Умывшись, он обрел совершенно другое лицо. Таким его никто никогда не видел. Детские, постыдные рыдания сменились зловещей мрачностью, означавшей лишь одно – отчаяние. Такое отчаяние, когда человек становится внешне смирным и спокойным, но внутренне готов к тому, чтобы убить всех вокруг и себя.
Со смертным спокойствием он взнуздал коня, ловко оседлал его и ускакал в ночную тьму. Он несся по ночным улицам, словно призрак, с ходу перемахивая через канавы и небольшие ограды городских цветников. Его светло-пегий жеребец, разгоряченный хозяином, то и дело переходил с рыси на галоп, и прижимая уши, дико ржал.
Возле большого роскошного дома своего друга Элохима он властным движением осадил коня и ловко спрыгнул. С остервенением забарабанил в роскошные ворота.
– Кто там? – сонным голосом спросил привратник.
– Передай хозяину, что его хочет видеть начальник городского зернохранилища Иоаким, по очень важному делу!
– Слушаюсь, мой господин, – прозвучал из-за ворот голос привратника и калитка со скрежетом отворилась. – Проходите, я сейчас позову хозяина!
– Быстрее! – шикнул на семенящего слугу Иоаким.
Через несколько минут из роскошного дома вышел заспанный человек, одетый в шелковый халат.
– Здравствуй, Иоаким.
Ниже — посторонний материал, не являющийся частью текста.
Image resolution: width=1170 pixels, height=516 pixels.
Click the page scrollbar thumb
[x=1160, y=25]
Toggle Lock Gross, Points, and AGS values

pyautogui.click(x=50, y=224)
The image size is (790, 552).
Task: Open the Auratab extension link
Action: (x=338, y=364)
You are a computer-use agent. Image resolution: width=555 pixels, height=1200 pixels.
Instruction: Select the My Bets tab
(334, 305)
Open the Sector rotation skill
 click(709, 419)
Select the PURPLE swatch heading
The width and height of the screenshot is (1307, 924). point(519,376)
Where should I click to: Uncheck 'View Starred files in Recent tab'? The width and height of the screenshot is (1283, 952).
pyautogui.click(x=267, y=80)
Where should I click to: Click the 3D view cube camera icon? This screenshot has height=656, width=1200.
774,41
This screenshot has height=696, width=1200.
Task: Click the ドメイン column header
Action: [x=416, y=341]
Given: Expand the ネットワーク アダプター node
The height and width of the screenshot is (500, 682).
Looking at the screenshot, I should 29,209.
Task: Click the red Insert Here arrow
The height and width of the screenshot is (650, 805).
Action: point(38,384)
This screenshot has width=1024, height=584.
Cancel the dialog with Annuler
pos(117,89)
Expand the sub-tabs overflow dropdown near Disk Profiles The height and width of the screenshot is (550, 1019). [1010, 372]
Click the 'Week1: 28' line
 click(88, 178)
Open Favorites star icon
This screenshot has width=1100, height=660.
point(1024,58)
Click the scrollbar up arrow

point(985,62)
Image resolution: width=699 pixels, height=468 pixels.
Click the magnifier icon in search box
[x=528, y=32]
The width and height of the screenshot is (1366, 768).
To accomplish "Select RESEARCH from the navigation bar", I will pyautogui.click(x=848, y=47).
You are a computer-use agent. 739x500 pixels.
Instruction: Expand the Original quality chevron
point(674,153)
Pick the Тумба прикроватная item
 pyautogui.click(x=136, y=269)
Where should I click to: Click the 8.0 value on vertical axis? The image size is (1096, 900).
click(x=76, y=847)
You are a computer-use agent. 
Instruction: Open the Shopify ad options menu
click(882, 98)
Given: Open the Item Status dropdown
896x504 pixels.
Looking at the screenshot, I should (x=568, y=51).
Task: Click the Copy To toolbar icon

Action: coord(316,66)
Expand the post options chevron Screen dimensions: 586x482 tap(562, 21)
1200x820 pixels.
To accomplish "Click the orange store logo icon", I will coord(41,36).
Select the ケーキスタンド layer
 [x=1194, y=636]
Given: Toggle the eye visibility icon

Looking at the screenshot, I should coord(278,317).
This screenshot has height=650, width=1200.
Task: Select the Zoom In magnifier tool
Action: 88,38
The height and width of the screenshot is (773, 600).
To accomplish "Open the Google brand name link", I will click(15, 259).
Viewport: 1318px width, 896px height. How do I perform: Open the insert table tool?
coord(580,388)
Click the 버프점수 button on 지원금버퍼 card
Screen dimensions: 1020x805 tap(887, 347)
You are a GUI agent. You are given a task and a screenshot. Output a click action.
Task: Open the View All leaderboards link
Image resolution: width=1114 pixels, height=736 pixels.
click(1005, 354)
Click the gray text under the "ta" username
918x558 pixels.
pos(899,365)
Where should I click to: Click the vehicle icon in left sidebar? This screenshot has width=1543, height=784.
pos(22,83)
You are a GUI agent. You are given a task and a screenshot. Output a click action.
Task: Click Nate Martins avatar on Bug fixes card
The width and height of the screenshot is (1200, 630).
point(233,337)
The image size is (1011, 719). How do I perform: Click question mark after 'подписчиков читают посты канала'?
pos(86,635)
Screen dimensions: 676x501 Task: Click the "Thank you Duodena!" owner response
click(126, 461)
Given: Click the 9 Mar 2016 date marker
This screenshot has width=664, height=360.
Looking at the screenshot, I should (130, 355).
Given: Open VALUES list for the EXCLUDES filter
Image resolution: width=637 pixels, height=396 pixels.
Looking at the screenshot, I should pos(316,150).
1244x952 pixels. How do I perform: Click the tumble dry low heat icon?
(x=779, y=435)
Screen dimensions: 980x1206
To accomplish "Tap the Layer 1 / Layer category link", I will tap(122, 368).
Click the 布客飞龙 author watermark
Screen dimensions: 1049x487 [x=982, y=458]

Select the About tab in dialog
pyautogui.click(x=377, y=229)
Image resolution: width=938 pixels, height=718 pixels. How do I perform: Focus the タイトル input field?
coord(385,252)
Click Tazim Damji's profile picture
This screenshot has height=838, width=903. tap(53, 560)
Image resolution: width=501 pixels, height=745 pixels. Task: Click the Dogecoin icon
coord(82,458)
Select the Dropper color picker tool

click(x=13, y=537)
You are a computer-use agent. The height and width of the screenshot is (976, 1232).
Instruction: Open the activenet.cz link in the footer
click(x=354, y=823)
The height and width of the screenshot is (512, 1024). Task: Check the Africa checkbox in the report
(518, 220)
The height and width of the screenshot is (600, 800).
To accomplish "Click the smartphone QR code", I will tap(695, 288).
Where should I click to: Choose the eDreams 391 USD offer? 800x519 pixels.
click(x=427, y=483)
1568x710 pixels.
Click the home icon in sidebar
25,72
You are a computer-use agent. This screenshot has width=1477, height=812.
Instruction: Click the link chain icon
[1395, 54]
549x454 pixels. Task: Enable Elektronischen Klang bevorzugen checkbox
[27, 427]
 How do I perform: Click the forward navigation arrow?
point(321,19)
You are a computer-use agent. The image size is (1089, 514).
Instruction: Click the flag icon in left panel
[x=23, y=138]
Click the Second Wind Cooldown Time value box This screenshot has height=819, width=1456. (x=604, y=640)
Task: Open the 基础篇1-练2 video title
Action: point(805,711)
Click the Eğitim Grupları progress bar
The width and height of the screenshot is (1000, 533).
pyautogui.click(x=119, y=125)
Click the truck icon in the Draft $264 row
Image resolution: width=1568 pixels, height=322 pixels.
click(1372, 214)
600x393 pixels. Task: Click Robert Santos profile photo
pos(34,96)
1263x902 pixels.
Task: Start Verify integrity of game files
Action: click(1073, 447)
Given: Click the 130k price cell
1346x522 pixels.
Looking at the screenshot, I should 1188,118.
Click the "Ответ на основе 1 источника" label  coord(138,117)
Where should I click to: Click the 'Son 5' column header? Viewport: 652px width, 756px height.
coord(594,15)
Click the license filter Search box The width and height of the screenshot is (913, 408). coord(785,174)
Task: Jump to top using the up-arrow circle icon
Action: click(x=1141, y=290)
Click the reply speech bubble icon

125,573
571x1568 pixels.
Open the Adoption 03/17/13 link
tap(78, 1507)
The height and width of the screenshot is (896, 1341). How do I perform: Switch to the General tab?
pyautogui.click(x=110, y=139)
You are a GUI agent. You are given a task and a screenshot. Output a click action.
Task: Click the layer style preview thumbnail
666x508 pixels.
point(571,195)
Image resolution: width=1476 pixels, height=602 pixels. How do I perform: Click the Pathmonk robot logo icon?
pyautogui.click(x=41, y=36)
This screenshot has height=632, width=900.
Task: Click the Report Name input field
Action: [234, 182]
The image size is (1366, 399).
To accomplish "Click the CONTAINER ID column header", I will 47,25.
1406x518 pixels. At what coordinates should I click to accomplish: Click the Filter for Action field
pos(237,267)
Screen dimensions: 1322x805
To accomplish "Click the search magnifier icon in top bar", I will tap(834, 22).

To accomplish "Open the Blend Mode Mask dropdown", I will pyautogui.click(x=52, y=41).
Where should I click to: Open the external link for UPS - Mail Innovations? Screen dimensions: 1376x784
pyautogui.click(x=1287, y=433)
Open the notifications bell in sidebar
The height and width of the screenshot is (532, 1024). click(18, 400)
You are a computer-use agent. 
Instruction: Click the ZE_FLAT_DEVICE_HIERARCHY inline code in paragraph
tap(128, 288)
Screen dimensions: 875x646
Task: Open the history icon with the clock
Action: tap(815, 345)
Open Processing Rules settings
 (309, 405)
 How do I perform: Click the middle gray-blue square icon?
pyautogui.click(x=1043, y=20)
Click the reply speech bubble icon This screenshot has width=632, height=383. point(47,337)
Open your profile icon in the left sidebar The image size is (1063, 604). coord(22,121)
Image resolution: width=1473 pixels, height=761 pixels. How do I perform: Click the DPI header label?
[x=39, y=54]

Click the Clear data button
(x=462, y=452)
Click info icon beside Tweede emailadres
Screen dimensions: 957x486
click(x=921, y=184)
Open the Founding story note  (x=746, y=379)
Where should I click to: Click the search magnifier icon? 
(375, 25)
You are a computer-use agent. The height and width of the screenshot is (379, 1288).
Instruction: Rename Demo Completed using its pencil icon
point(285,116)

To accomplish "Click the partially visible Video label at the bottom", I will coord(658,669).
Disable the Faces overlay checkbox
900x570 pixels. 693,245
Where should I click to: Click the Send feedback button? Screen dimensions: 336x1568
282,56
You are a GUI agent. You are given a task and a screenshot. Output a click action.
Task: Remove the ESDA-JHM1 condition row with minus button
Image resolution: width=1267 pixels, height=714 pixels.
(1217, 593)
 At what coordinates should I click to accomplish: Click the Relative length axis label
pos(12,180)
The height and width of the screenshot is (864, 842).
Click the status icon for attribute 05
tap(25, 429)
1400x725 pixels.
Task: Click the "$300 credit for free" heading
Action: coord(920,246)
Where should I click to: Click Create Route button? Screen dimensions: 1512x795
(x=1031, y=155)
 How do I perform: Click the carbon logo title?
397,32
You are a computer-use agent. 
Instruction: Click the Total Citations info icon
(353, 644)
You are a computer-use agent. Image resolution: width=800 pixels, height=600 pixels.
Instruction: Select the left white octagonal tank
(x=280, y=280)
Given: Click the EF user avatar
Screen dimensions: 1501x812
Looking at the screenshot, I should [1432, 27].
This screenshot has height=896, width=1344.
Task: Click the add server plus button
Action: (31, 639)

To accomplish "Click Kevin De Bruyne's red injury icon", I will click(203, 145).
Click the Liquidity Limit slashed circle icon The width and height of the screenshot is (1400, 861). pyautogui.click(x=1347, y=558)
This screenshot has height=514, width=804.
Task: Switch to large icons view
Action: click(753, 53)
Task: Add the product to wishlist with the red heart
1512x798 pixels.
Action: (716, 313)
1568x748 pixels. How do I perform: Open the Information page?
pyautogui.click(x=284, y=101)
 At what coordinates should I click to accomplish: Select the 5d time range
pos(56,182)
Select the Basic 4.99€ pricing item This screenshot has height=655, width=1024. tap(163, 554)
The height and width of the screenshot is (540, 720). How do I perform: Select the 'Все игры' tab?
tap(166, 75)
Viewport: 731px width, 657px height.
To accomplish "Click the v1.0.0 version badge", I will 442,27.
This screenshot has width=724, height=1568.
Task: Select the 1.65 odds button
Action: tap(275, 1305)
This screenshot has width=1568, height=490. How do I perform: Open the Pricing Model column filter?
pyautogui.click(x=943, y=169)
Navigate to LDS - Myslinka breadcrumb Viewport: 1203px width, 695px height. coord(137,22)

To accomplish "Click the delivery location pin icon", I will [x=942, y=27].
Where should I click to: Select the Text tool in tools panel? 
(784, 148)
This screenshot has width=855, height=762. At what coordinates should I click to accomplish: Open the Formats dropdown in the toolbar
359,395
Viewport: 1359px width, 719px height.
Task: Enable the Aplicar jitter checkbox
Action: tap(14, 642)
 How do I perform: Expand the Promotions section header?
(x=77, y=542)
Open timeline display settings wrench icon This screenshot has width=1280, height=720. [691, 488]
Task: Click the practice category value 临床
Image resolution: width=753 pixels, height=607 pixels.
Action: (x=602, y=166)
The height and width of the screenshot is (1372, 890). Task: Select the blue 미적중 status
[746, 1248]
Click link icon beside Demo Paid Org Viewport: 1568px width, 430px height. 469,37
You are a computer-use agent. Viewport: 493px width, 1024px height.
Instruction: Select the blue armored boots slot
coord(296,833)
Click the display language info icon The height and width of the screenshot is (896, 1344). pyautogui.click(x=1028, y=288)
Что произошло, друг мой.
– Элохим, мне нужна твоя помощь. У меня беда…
Элохим захлопал глазами:
– Конечно, проходи… Рассказывай.
– Мою жену хотят побить камнями. Она вообще не виновата… Она в темнице… – сбивчиво начал свое объяснение полуночный гость. Тусклый свет лампадки освещал его лицо, искажая тени.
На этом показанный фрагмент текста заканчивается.